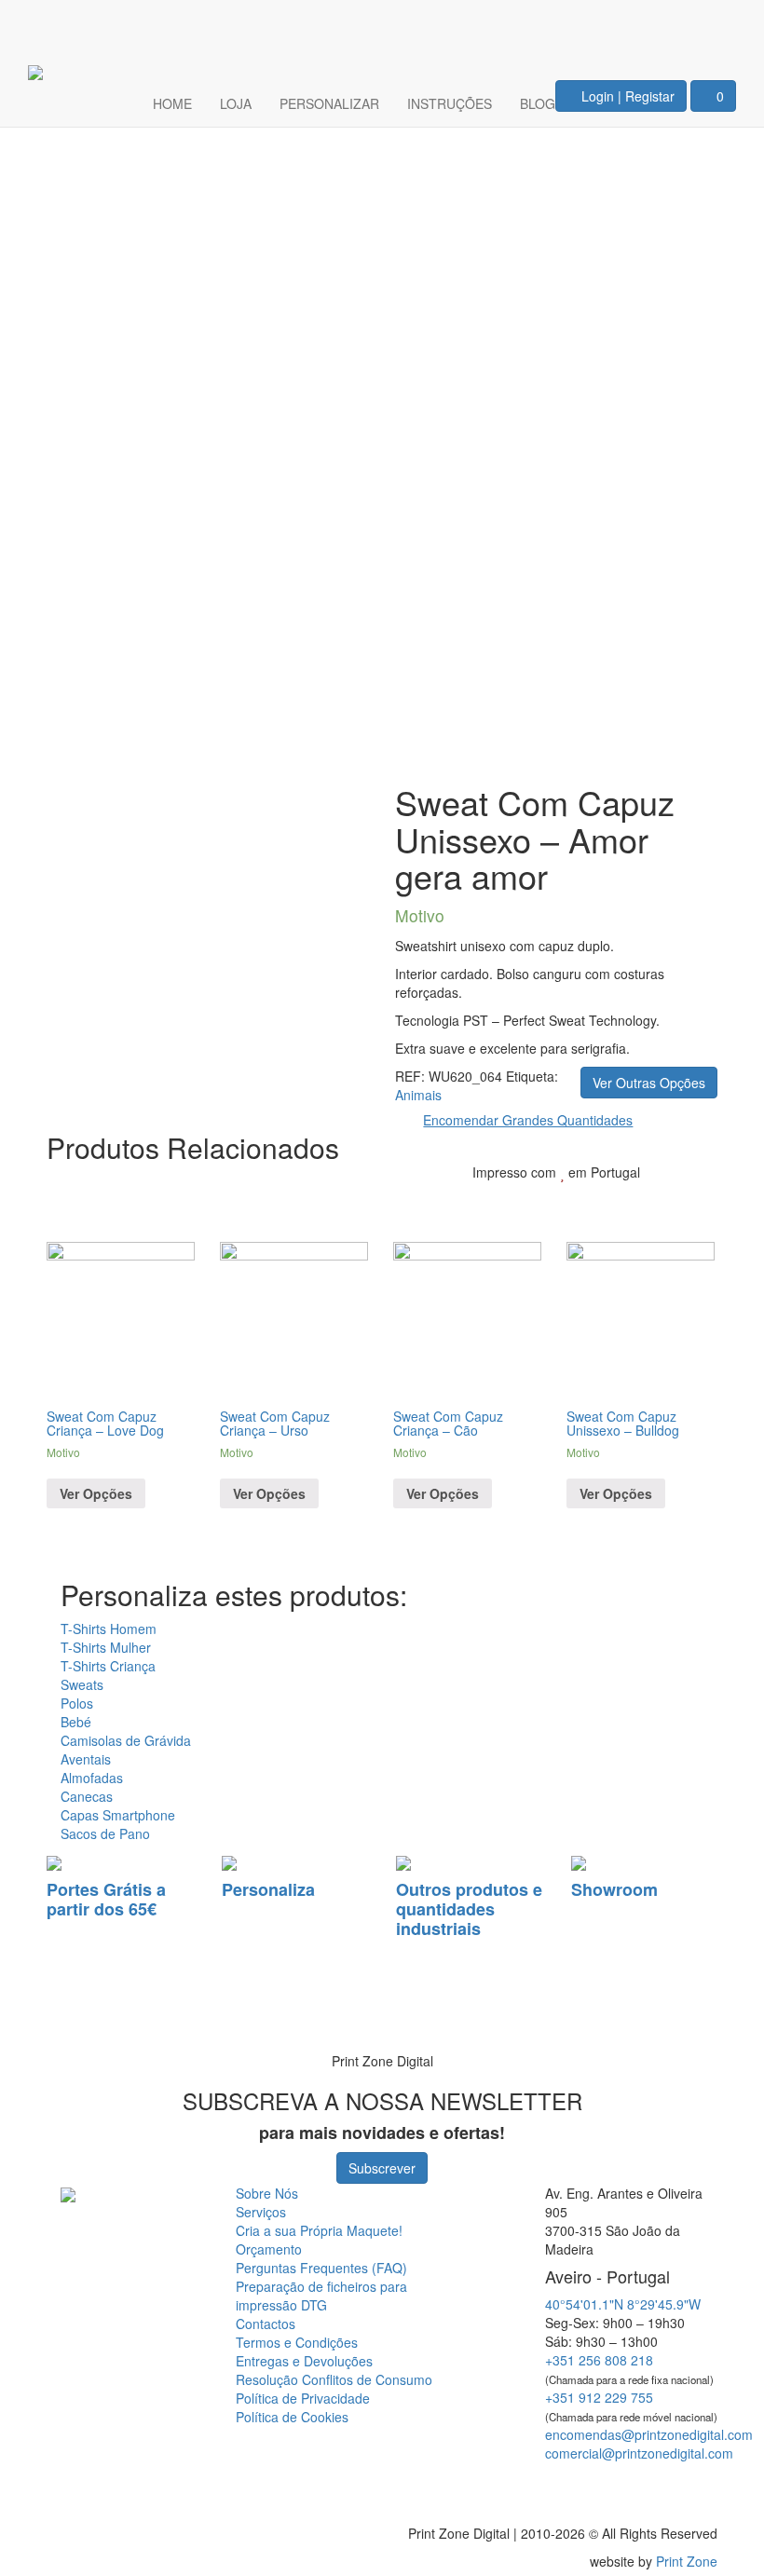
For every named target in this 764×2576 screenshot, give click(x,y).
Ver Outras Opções (649, 1082)
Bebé (76, 1721)
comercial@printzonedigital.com (639, 2453)
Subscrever (382, 2168)
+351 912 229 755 (599, 2397)
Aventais (86, 1759)
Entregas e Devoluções (304, 2360)
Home (172, 103)
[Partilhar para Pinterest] (662, 1200)
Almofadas (92, 1777)
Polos (77, 1703)
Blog (537, 103)
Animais (418, 1094)
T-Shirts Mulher (106, 1647)
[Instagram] (710, 24)
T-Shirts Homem (109, 1628)
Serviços (261, 2211)
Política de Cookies (292, 2416)
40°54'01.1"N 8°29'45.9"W (623, 2304)
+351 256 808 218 (599, 2360)
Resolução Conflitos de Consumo (334, 2379)
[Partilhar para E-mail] (690, 1200)
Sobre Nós (267, 2193)
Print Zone (686, 2561)
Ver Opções (96, 1493)
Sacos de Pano (105, 1833)
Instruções (449, 103)
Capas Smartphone (118, 1815)
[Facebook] (654, 24)
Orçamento (269, 2249)
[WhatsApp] (39, 2010)
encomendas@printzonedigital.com (649, 2434)
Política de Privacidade (303, 2398)
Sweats (82, 1684)
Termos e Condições (297, 2342)
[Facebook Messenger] (683, 2486)
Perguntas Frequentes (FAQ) (321, 2267)
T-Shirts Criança (108, 1665)
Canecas (87, 1796)
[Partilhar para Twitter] (633, 1200)
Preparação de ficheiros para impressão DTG (321, 2295)
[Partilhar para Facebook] (603, 1200)
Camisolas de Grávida (126, 1740)
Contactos (265, 2323)
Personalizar (329, 103)
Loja (236, 103)
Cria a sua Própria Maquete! (319, 2230)
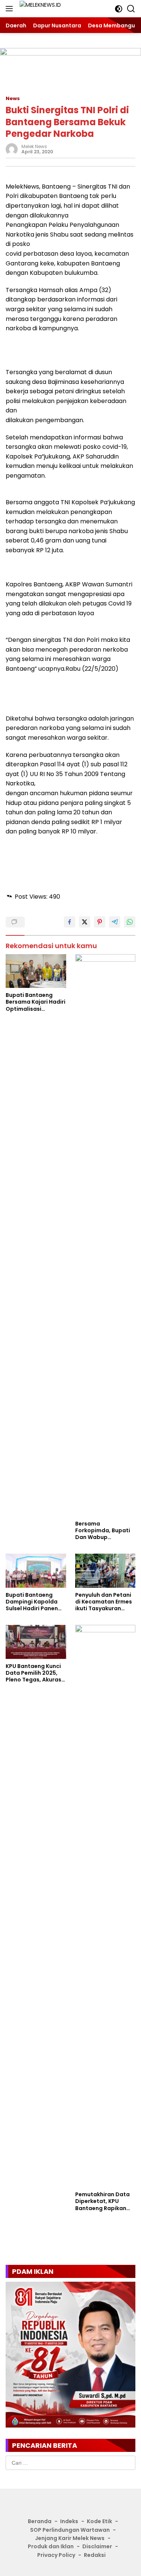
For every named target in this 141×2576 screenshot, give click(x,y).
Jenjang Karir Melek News (70, 2538)
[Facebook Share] (69, 922)
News (13, 98)
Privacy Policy (56, 2555)
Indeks (69, 2521)
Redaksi (95, 2555)
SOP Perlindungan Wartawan (70, 2530)
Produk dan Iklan (51, 2546)
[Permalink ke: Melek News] (12, 149)
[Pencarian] (131, 9)
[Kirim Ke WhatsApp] (129, 922)
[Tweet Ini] (84, 922)
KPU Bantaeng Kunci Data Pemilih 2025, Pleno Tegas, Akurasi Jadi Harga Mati (34, 1673)
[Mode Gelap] (118, 9)
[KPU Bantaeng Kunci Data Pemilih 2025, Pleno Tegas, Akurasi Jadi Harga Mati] (36, 1642)
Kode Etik (99, 2521)
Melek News (34, 146)
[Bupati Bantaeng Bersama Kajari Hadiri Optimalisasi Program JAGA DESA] (36, 971)
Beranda (40, 2521)
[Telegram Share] (114, 922)
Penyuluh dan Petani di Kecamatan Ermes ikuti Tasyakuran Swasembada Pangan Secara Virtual (103, 1601)
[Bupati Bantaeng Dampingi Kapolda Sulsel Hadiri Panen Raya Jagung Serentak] (36, 1570)
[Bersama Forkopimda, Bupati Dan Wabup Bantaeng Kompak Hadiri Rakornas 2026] (105, 1235)
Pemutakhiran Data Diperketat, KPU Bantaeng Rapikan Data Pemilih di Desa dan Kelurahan (103, 2201)
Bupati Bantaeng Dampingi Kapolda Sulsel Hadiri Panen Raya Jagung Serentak (32, 1601)
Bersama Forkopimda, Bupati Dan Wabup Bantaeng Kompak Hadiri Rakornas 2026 (104, 1530)
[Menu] (11, 8)
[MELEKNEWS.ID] (52, 9)
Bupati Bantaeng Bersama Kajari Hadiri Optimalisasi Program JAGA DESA (35, 1002)
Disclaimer (97, 2546)
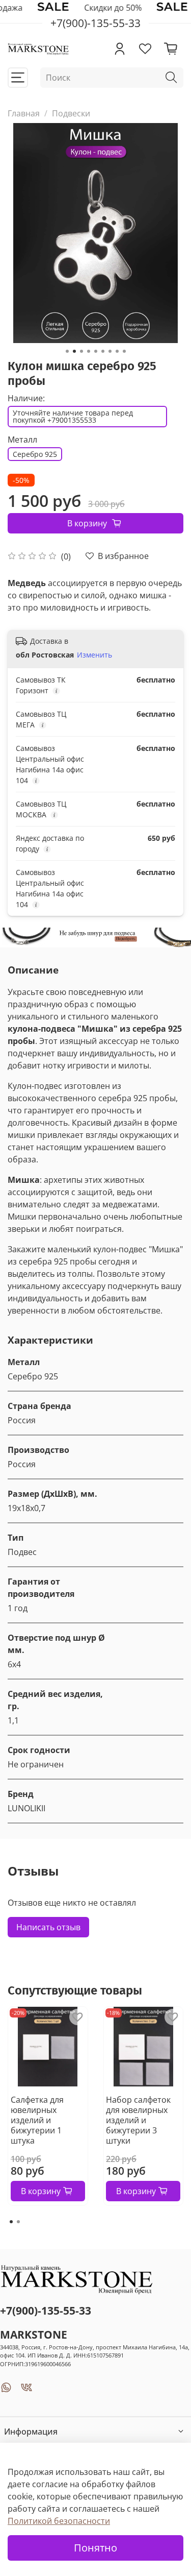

WHAT THIS TASK INVOLVES: Take the material above from the line containing "Sobre Nós (267, 2193)" up to and including the line containing "[Mode Gelap] (118, 9)" and retype it exactly, without any pictures.

SOLUTION:
Sobre Nós (267, 2193)
Print Zone (686, 2561)
Ver Opções (96, 1493)
Sacos de Pano (105, 1833)
Instruções (449, 103)
Capas Smartphone (118, 1815)
[Facebook] (654, 24)
Orçamento (269, 2249)
[WhatsApp] (39, 2010)
encomendas@printzonedigital.com (649, 2434)
Política de Privacidade (303, 2398)
Sweats (82, 1684)
Termos e Condições (297, 2342)
[Facebook Messenger] (683, 2486)
Perguntas Frequentes (FAQ) (321, 2267)
T-Shirts Criança (108, 1665)
Canecas (87, 1796)
[Partilhar para Twitter] (633, 1200)
Preparação de ficheiros para impressão DTG (321, 2295)
[Partilhar para Facebook] (603, 1200)
Camisolas de Grávida (126, 1740)
Contactos (265, 2323)
Personalizar (329, 103)
Loja (236, 103)
Cria a sua Própria Maquete! (319, 2230)
For every named target in this 141×2576 screenshot, give click(x,y).
Jenjang Karir Melek News (70, 2538)
[Facebook Share] (69, 922)
News (13, 98)
Privacy Policy (56, 2555)
Indeks (69, 2521)
Redaksi (95, 2555)
SOP Perlindungan Wartawan (70, 2530)
Produk dan Iklan (51, 2546)
[Permalink ke: Melek News] (12, 149)
[Pencarian] (131, 9)
[Kirim Ke WhatsApp] (129, 922)
[Tweet Ini] (84, 922)
KPU Bantaeng Kunci Data Pemilih 2025, Pleno Tegas, Akurasi Jadi Harga Mati (34, 1673)
[Mode Gelap] (118, 9)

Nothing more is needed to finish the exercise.